The SPV claims that corruption and abuse of power stifled economic growth and distribution, with bumiputera small and medium-sized enterprises (SMEs) contributing just 9 per cent to gross domestic product (GDP) in 2015, despite receiving more than half of government procurement contracts worth RM1.1 trillion (S$362 billion) in the preceding two decades.
It also calculated that the median bumiputera and Indian households earn only 74 and 81 per cent respectively of the incomes earned by their Chinese counterparts.
The plan aims to see bumiputera earn 90 per cent of what their countrymen make, increase the employee share of GDP from 36 to 48 per cent and ensure bumiputera enterprises contribute 20 per cent to national income by 2030.

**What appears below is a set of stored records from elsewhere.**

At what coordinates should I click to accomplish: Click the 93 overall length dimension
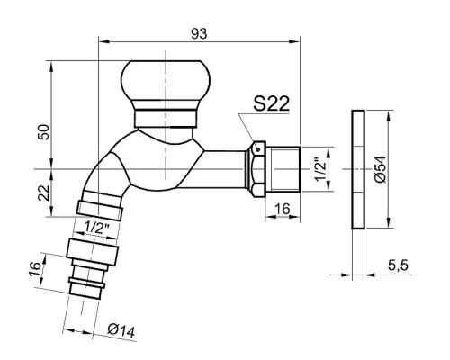pyautogui.click(x=199, y=34)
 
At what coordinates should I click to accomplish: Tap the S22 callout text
pyautogui.click(x=272, y=104)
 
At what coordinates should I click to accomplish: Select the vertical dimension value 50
pyautogui.click(x=44, y=131)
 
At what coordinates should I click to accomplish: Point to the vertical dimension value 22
pyautogui.click(x=44, y=193)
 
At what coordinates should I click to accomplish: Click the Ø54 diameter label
pyautogui.click(x=381, y=169)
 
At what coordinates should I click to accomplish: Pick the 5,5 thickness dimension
pyautogui.click(x=398, y=266)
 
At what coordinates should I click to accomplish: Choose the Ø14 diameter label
pyautogui.click(x=122, y=330)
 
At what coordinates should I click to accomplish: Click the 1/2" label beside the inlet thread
pyautogui.click(x=320, y=169)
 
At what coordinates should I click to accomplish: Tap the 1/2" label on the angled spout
pyautogui.click(x=96, y=228)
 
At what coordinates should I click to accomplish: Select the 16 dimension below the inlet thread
pyautogui.click(x=283, y=209)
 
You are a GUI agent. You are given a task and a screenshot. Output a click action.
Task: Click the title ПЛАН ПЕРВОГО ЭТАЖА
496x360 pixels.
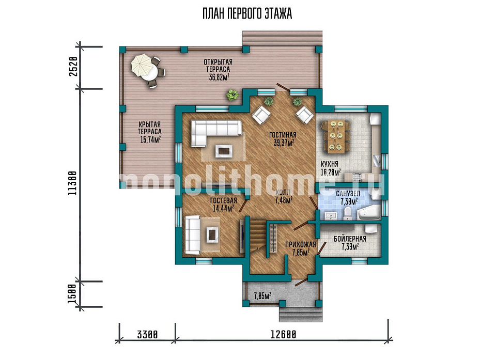[x=247, y=14]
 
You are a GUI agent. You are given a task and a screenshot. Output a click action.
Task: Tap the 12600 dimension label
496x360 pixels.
[x=283, y=334]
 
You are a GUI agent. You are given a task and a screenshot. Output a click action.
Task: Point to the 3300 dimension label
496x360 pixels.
[x=147, y=334]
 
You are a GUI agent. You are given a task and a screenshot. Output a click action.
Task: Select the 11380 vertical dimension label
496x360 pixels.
[x=72, y=183]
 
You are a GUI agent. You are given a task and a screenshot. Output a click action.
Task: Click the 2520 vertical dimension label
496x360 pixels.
[x=73, y=67]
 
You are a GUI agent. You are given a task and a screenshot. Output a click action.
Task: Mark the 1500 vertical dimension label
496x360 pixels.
[x=72, y=294]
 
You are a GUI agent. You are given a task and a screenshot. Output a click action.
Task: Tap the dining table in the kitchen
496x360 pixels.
[x=336, y=136]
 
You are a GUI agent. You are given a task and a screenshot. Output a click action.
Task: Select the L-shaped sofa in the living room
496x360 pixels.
[x=216, y=133]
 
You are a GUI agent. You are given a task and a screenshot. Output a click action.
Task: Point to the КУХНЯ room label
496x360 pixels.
[x=330, y=164]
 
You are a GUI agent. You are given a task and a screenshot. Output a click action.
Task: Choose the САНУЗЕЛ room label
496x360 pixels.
[x=348, y=194]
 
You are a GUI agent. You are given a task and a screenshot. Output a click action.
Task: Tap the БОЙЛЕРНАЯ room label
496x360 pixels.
[x=350, y=239]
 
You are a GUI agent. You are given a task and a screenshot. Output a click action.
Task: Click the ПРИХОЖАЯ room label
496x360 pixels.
[x=301, y=244]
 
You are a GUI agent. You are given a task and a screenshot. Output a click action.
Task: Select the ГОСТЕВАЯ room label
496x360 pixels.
[x=224, y=200]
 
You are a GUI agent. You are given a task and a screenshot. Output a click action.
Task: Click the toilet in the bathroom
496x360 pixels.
[x=347, y=213]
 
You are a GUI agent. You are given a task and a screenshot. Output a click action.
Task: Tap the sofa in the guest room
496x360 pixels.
[x=193, y=234]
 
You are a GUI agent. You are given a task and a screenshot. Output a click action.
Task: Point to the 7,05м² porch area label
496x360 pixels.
[x=262, y=296]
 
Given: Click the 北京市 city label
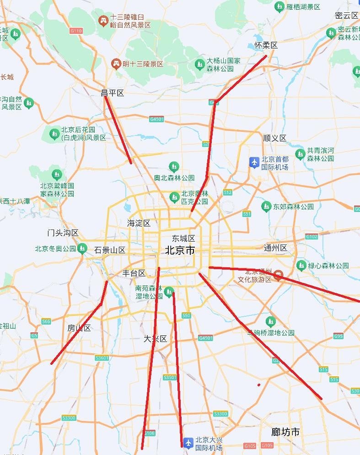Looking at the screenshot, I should point(180,250).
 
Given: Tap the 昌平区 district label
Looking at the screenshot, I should point(113,93).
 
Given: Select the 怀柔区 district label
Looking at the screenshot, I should point(266,45).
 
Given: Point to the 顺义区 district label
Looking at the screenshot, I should point(274,138).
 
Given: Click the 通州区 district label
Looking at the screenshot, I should point(275,248).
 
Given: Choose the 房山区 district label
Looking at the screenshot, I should point(79,328).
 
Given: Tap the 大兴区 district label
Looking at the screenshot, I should point(156,339).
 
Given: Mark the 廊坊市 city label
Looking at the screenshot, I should point(285,432).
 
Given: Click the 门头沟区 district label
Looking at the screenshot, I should point(63,233).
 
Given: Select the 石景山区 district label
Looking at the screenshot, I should point(110,250).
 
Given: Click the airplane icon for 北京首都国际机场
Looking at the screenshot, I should point(254,162).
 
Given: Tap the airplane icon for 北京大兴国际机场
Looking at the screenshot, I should point(188,443).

In comparison, the employee compensations in Singapore, South Korea and Germany are 39.7, 45.7 and 51.5 per cent of GDP respectively, according to the Organisation for Economic Cooperation and Development.
To achieve this, Malaysia says it needs to shed its reliance on commodities and low technology. Currently high technology is adopted by only 37 per cent of the manufacturing sector and 20 per cent of the services sector.
Yesterday's launch comes just three weeks after the country's two largest Malay Muslim parties, Umno and Parti Islam SeMalaysia (PAS), formed an opposition pact to address what they say are concerns that Malay interests are being sidelined by the PH government.
Today, both parties will attend a Malay Dignity Congress officiated by Dr Mahathir, a gathering at which the leader hopes to shore up Malay support for his Pakatan Harapan coalition, according to political pundits. A top PH official told The Sunday Times that "we rushed to launch the SPV so that Tun can explain it to the congress".